A morte de Therezinha Nantes de Arruda, de 54 anos, e de Joel Escocio Carvalho, de 59, em um caso de feminicídio seguido de suicídio, trouxe um desdobramento que pode beneficiar outras pessoas. Em meio ao luto, os familiares do casal autorizaram a doação dos órgãos, uma decisão que foi tomada logo após a tragédia ocorrida na última segunda-feira, 27 de julho, na Travessa Ômega, em Campo Grande.
Os filhos do casal, que estão profundamente abalados pela situação, optaram por não se manifestar publicamente sobre o ocorrido. Therezinha foi assassinada a facadas dentro de sua residência, onde viveu por muitos anos com Joel, que, em seguida, cometeu suicídio.

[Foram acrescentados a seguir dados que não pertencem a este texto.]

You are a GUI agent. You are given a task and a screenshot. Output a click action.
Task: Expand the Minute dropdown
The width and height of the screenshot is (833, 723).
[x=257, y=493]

Na terça-feira, 28 de julho, amigos e familiares se reuniram para o velório de Therezinha, que ocorreu no Cemitério Parque das Primaveras. A vítima deixou dois filhos, uma neta e seus pais, que são idosos. Conhecida por sua tranquilidade, Therezinha foi lembrada por pessoas próximas como alguém que nunca poderia ter um desfecho tão trágico.
O caso está sendo investigado pela Delegacia Especializada de Atendimento à Mulher (Deam). Com a morte de Therezinha, Mato Grosso do Sul registra 16 vítimas de feminicídio em 2026, de acordo com informações divulgadas pelo site Campo Grande News.